** Work to be completed **
From the entries that follow, pick out all lines holding "agent".

** Records for processing **
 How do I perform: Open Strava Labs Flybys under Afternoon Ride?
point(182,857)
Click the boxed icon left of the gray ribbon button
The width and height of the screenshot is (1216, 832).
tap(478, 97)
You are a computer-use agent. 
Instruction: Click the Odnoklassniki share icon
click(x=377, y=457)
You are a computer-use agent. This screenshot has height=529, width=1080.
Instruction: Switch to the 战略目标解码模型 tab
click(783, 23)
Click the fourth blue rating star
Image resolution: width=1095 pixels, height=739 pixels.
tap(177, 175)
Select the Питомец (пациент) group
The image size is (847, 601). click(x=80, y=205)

** Task answer **
You are a computer-use agent. 
You are a computer-use agent. This screenshot has height=529, width=1080.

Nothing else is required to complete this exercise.